=== Section Start ===
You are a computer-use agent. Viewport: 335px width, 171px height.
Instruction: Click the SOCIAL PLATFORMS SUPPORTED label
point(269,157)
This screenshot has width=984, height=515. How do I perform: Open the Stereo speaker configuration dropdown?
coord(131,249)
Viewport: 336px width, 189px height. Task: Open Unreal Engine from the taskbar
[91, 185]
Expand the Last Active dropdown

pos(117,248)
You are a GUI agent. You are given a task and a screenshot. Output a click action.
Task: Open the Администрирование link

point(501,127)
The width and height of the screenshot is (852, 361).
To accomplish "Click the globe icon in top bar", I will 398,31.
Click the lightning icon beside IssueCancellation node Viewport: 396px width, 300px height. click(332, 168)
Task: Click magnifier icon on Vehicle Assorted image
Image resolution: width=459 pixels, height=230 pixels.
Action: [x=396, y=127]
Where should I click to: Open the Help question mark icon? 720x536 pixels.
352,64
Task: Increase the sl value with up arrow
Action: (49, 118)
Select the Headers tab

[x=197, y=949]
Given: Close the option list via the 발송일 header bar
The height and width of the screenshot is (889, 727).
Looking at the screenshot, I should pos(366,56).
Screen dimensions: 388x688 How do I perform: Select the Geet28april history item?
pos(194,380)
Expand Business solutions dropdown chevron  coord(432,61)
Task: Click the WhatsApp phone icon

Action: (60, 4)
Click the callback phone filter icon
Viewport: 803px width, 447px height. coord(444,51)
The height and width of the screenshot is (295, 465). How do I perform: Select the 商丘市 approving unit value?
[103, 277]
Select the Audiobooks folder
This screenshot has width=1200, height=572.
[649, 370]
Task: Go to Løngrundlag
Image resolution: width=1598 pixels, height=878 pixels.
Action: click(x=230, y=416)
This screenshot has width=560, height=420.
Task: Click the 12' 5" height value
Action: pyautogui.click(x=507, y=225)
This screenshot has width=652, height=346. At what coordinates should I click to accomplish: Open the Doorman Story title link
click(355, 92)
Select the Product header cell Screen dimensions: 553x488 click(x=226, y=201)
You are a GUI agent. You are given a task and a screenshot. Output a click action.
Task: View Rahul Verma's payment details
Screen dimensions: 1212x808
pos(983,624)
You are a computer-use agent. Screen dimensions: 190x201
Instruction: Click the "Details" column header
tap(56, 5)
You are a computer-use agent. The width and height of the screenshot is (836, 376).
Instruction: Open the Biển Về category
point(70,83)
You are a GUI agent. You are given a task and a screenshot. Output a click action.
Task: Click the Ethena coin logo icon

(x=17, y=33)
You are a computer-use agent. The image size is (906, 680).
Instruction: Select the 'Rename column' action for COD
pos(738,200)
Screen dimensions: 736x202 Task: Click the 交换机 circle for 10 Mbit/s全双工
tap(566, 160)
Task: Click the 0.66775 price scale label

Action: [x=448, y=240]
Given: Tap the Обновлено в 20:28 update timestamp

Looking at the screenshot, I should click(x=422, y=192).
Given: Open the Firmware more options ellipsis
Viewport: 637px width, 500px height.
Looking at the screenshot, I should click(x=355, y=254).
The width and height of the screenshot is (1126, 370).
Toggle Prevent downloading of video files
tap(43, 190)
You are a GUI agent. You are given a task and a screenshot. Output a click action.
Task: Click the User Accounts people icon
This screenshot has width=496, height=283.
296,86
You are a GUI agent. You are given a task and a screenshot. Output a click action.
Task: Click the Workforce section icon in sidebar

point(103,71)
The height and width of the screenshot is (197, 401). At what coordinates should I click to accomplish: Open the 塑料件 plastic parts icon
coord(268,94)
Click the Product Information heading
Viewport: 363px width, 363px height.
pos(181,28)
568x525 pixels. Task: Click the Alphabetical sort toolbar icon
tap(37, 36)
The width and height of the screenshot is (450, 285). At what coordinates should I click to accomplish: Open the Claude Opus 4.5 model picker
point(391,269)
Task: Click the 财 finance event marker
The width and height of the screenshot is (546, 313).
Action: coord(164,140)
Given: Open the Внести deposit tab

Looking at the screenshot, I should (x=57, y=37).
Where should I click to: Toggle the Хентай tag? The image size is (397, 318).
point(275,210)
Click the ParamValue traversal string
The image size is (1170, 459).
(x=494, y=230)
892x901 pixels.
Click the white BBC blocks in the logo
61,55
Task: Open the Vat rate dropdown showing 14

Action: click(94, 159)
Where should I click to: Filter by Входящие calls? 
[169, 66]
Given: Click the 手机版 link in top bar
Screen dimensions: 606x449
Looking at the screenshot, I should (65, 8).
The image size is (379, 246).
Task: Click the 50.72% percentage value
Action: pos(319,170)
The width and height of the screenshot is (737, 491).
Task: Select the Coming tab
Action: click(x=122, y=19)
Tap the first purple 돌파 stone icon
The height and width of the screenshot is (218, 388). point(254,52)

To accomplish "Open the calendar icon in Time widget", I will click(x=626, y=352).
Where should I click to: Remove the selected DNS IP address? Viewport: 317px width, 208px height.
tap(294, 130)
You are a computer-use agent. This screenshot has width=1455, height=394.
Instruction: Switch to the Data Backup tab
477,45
=== Section End ===
• What you need to do: When you copy the data, keep every line word for word.

• Result for this exercise:
You are a computer-use agent. Viewport: 335px width, 171px height.
Instruction: Click the SOCIAL PLATFORMS SUPPORTED label
point(269,157)
This screenshot has width=984, height=515. How do I perform: Open the Stereo speaker configuration dropdown?
coord(131,249)
Viewport: 336px width, 189px height. Task: Open Unreal Engine from the taskbar
[91, 185]
Expand the Last Active dropdown

pos(117,248)
You are a GUI agent. You are given a task and a screenshot. Output a click action.
Task: Open the Администрирование link

point(501,127)
The width and height of the screenshot is (852, 361).
To accomplish "Click the globe icon in top bar", I will 398,31.
Click the lightning icon beside IssueCancellation node Viewport: 396px width, 300px height. click(332, 168)
Task: Click magnifier icon on Vehicle Assorted image
Image resolution: width=459 pixels, height=230 pixels.
Action: [x=396, y=127]
Where should I click to: Open the Help question mark icon? 720x536 pixels.
352,64
Task: Increase the sl value with up arrow
Action: (49, 118)
Select the Headers tab

[x=197, y=949]
Given: Close the option list via the 발송일 header bar
The height and width of the screenshot is (889, 727).
Looking at the screenshot, I should pos(366,56).
Screen dimensions: 388x688 How do I perform: Select the Geet28april history item?
pos(194,380)
Expand Business solutions dropdown chevron  coord(432,61)
Task: Click the WhatsApp phone icon

Action: (60, 4)
Click the callback phone filter icon
Viewport: 803px width, 447px height. coord(444,51)
The height and width of the screenshot is (295, 465). How do I perform: Select the 商丘市 approving unit value?
[103, 277]
Select the Audiobooks folder
This screenshot has width=1200, height=572.
[649, 370]
Task: Go to Løngrundlag
Image resolution: width=1598 pixels, height=878 pixels.
Action: click(x=230, y=416)
This screenshot has width=560, height=420.
Task: Click the 12' 5" height value
Action: pyautogui.click(x=507, y=225)
This screenshot has width=652, height=346. At what coordinates should I click to accomplish: Open the Doorman Story title link
click(355, 92)
Select the Product header cell Screen dimensions: 553x488 click(x=226, y=201)
You are a GUI agent. You are given a task and a screenshot. Output a click action.
Task: View Rahul Verma's payment details
Screen dimensions: 1212x808
pos(983,624)
You are a computer-use agent. Screen dimensions: 190x201
Instruction: Click the "Details" column header
tap(56, 5)
You are a computer-use agent. The width and height of the screenshot is (836, 376).
Instruction: Open the Biển Về category
point(70,83)
You are a GUI agent. You are given a task and a screenshot. Output a click action.
Task: Click the Ethena coin logo icon

(x=17, y=33)
You are a computer-use agent. The image size is (906, 680).
Instruction: Select the 'Rename column' action for COD
pos(738,200)
Screen dimensions: 736x202 Task: Click the 交换机 circle for 10 Mbit/s全双工
tap(566, 160)
Task: Click the 0.66775 price scale label

Action: [x=448, y=240]
Given: Tap the Обновлено в 20:28 update timestamp

Looking at the screenshot, I should click(x=422, y=192).
Given: Open the Firmware more options ellipsis
Viewport: 637px width, 500px height.
Looking at the screenshot, I should click(x=355, y=254).
The width and height of the screenshot is (1126, 370).
Toggle Prevent downloading of video files
tap(43, 190)
You are a GUI agent. You are given a task and a screenshot. Output a click action.
Task: Click the User Accounts people icon
This screenshot has width=496, height=283.
296,86
You are a GUI agent. You are given a task and a screenshot. Output a click action.
Task: Click the Workforce section icon in sidebar

point(103,71)
The height and width of the screenshot is (197, 401). At what coordinates should I click to accomplish: Open the 塑料件 plastic parts icon
coord(268,94)
Click the Product Information heading
Viewport: 363px width, 363px height.
pos(181,28)
568x525 pixels. Task: Click the Alphabetical sort toolbar icon
tap(37, 36)
The width and height of the screenshot is (450, 285). At what coordinates should I click to accomplish: Open the Claude Opus 4.5 model picker
point(391,269)
Task: Click the 财 finance event marker
The width and height of the screenshot is (546, 313).
Action: coord(164,140)
Given: Open the Внести deposit tab

Looking at the screenshot, I should (x=57, y=37).
Where should I click to: Toggle the Хентай tag? The image size is (397, 318).
point(275,210)
Click the ParamValue traversal string
The image size is (1170, 459).
(x=494, y=230)
892x901 pixels.
Click the white BBC blocks in the logo
61,55
Task: Open the Vat rate dropdown showing 14

Action: click(94, 159)
Where should I click to: Filter by Входящие calls? 
[169, 66]
Given: Click the 手机版 link in top bar
Screen dimensions: 606x449
Looking at the screenshot, I should (65, 8).
The image size is (379, 246).
Task: Click the 50.72% percentage value
Action: pos(319,170)
The width and height of the screenshot is (737, 491).
Task: Select the Coming tab
Action: click(x=122, y=19)
Tap the first purple 돌파 stone icon
The height and width of the screenshot is (218, 388). point(254,52)

To accomplish "Open the calendar icon in Time widget", I will click(x=626, y=352).
Where should I click to: Remove the selected DNS IP address? Viewport: 317px width, 208px height.
tap(294, 130)
You are a computer-use agent. This screenshot has width=1455, height=394.
Instruction: Switch to the Data Backup tab
477,45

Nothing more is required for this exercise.